Religious importance
Its bright yellow flowers are used for religious purposes in India. The tree is native to Mexico and thus direct references to Hindu culture are new.

Toxicity

All parts of the C. thevetia plant are toxic to most vertebrates as they contain cardiac glycosides. Many cases of intentional and accidental poisoning of humans are known.

The main toxins are the cardenolides called thevetin A and thevetin B; others include peruvoside, neriifolin, thevetoxin and ruvoside. These cardenolides are not destroyed by drying or heating and they are very similar to digoxin from Digitalis purpurea. They produce gastric and cardiotoxic effects. Antidotes for treatment include atropine and digoxin immune fabs (antibodies) and treatment may include oral administration of activated charcoal. Ovine polyclonal anti-digitoxin Fab fragment antibody (DigiTAb; Therapeutic Antibodies Inc.) can be used to treat T. peruviana poisoning, but for many countries the cost is prohibitive.
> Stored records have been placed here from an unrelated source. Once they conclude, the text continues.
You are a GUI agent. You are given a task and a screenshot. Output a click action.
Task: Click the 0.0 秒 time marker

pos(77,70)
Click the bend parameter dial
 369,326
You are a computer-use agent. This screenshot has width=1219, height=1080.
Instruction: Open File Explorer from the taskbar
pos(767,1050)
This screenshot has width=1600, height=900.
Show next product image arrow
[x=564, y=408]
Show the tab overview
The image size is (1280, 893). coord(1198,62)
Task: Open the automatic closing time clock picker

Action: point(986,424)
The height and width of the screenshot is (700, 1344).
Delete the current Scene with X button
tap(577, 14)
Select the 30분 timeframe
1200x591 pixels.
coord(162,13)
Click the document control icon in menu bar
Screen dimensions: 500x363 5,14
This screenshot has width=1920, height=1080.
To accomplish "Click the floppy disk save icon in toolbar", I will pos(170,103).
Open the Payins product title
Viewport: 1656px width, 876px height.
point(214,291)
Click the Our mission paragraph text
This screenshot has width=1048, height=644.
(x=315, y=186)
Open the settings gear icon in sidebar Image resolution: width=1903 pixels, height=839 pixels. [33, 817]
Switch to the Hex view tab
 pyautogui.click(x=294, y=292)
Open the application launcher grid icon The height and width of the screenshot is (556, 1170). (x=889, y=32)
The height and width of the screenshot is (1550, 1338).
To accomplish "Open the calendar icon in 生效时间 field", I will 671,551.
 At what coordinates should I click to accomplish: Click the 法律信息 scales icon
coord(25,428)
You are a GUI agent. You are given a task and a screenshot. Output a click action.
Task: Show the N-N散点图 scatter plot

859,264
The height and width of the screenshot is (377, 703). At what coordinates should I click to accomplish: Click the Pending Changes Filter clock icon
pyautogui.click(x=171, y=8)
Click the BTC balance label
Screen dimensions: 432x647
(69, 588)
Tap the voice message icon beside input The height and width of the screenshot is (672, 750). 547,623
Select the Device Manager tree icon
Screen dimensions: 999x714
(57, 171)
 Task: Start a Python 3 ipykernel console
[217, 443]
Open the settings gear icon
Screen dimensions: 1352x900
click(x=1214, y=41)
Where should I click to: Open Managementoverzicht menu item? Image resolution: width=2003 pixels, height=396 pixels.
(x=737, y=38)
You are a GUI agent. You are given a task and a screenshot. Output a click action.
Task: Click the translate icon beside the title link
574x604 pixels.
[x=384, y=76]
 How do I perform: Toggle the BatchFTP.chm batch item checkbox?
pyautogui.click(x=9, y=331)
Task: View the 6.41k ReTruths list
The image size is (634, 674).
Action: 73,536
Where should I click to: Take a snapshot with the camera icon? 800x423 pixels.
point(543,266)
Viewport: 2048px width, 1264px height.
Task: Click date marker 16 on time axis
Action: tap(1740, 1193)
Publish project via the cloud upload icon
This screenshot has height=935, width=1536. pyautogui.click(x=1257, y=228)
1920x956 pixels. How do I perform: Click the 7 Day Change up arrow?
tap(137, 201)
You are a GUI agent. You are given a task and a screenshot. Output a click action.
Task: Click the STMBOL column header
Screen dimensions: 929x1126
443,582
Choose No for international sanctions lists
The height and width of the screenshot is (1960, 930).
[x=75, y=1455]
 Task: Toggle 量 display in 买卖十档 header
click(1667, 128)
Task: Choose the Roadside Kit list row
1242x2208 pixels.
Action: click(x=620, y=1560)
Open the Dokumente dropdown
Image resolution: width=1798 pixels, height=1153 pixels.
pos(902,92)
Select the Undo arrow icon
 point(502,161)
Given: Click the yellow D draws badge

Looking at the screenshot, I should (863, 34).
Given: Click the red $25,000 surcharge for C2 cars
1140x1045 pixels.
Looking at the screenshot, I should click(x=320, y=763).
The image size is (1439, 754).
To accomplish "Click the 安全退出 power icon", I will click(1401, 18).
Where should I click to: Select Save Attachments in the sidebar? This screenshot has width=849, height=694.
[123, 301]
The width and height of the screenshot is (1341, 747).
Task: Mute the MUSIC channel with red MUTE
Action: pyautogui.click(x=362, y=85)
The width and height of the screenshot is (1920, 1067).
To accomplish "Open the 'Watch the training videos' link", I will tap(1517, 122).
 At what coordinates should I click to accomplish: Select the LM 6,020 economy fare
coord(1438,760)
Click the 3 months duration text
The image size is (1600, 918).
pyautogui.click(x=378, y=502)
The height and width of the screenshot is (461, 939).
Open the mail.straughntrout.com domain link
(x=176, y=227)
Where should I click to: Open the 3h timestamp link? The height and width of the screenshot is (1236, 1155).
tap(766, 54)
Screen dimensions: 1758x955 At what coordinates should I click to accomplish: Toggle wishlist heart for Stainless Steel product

A few bird species are however known to feed on them without any ill effects. These include the sunbirds, Asian koel, red-whiskered bulbul, white-browed bulbul, red-vented bulbul, brahminy myna, common myna and common grey hornbill.

In South India and in Sri Lanka swallowing the seeds of Thevetia peruviana (Kaneru කණේරු (Sinhala), Manjal arali (Tamil)) is one of the preferred methods for suicides in villages where they are grown in abundance.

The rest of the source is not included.